Stored items

- - -

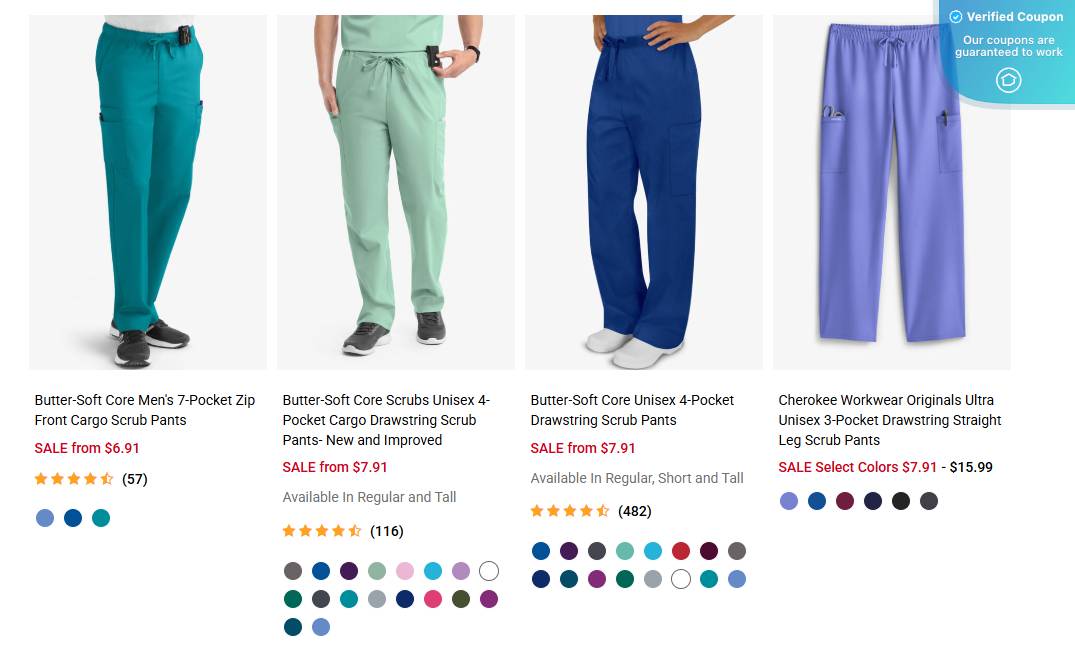Click the star rating for the 7-Pocket Cargo pants

click(73, 478)
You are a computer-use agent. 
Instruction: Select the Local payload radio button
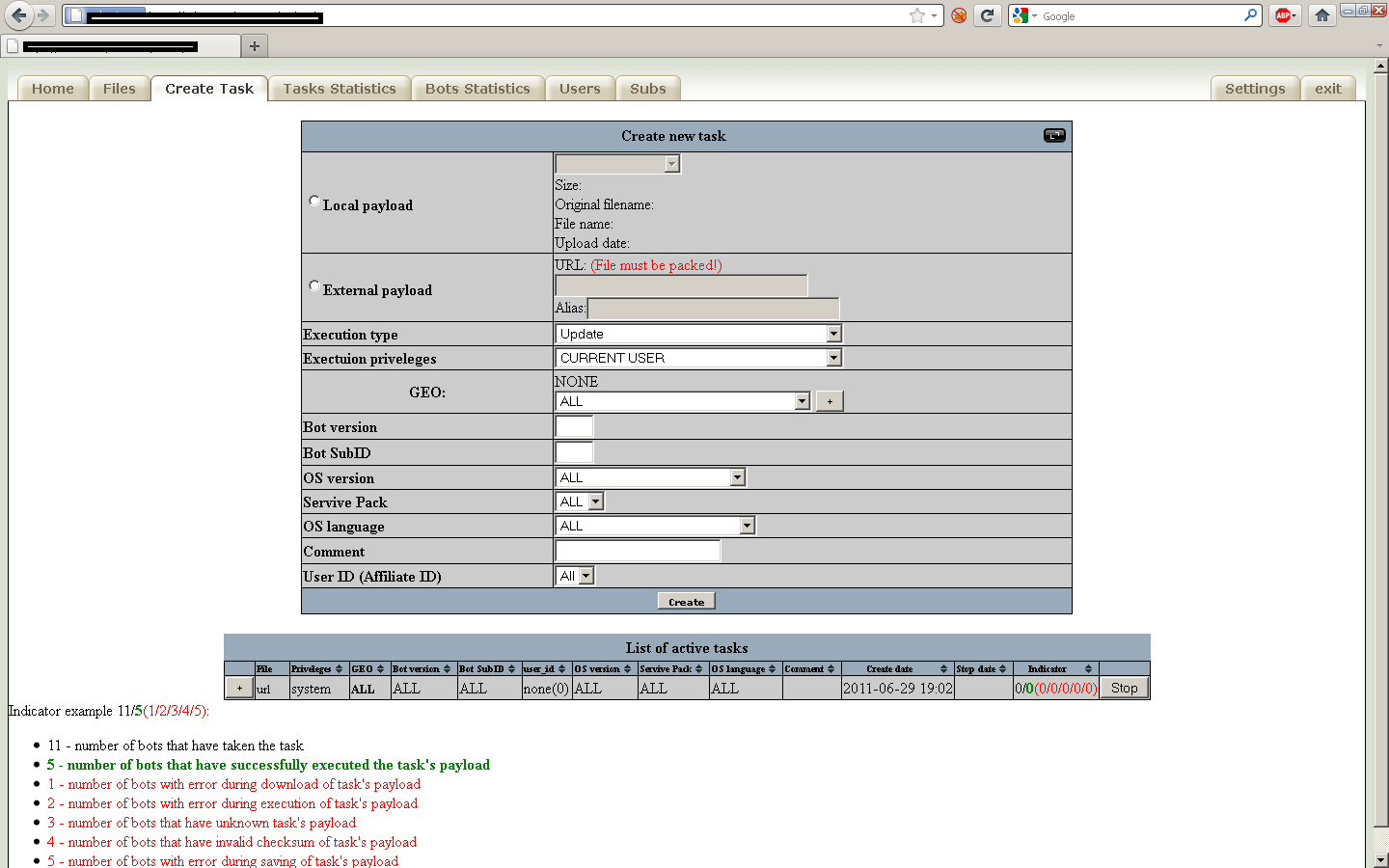coord(314,202)
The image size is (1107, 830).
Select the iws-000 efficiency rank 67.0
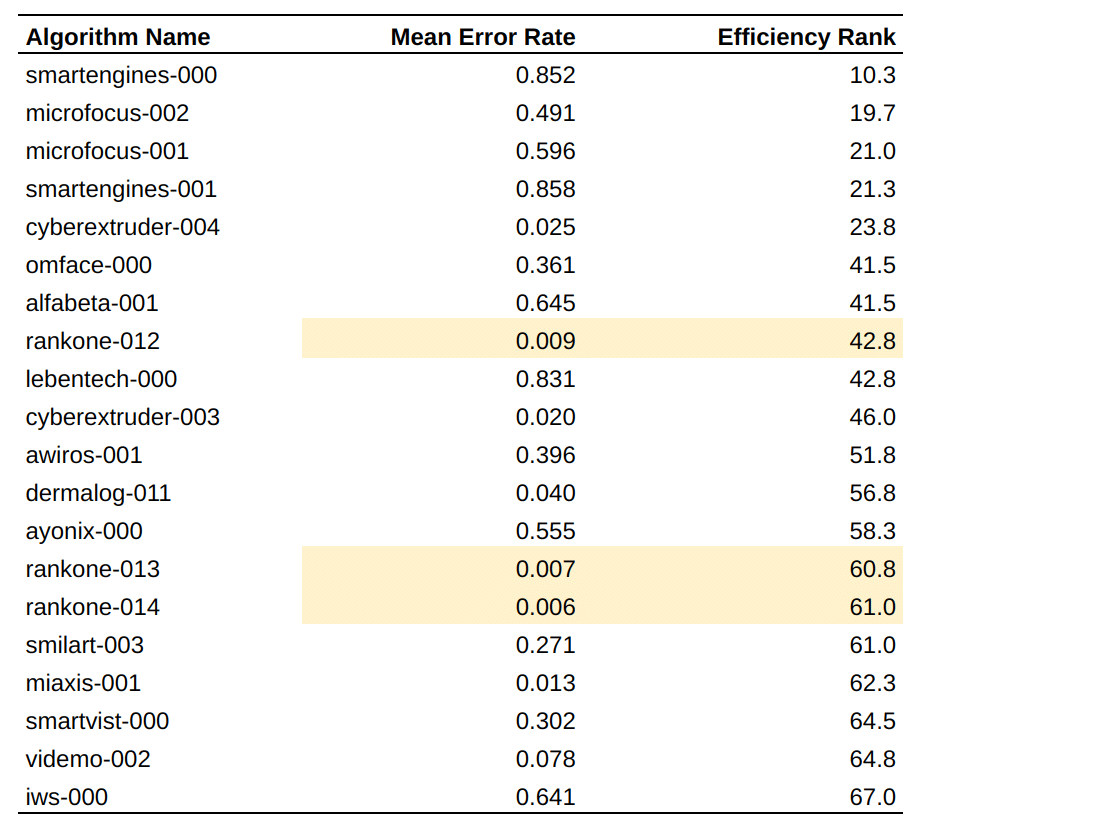[x=872, y=797]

- - -

Please retype the entries above word for word, but only from the line containing "The image size is (1107, 830)." through the last line, and without the pictures.

The image size is (1107, 830).
Select the iws-000 efficiency rank 67.0
[x=872, y=797]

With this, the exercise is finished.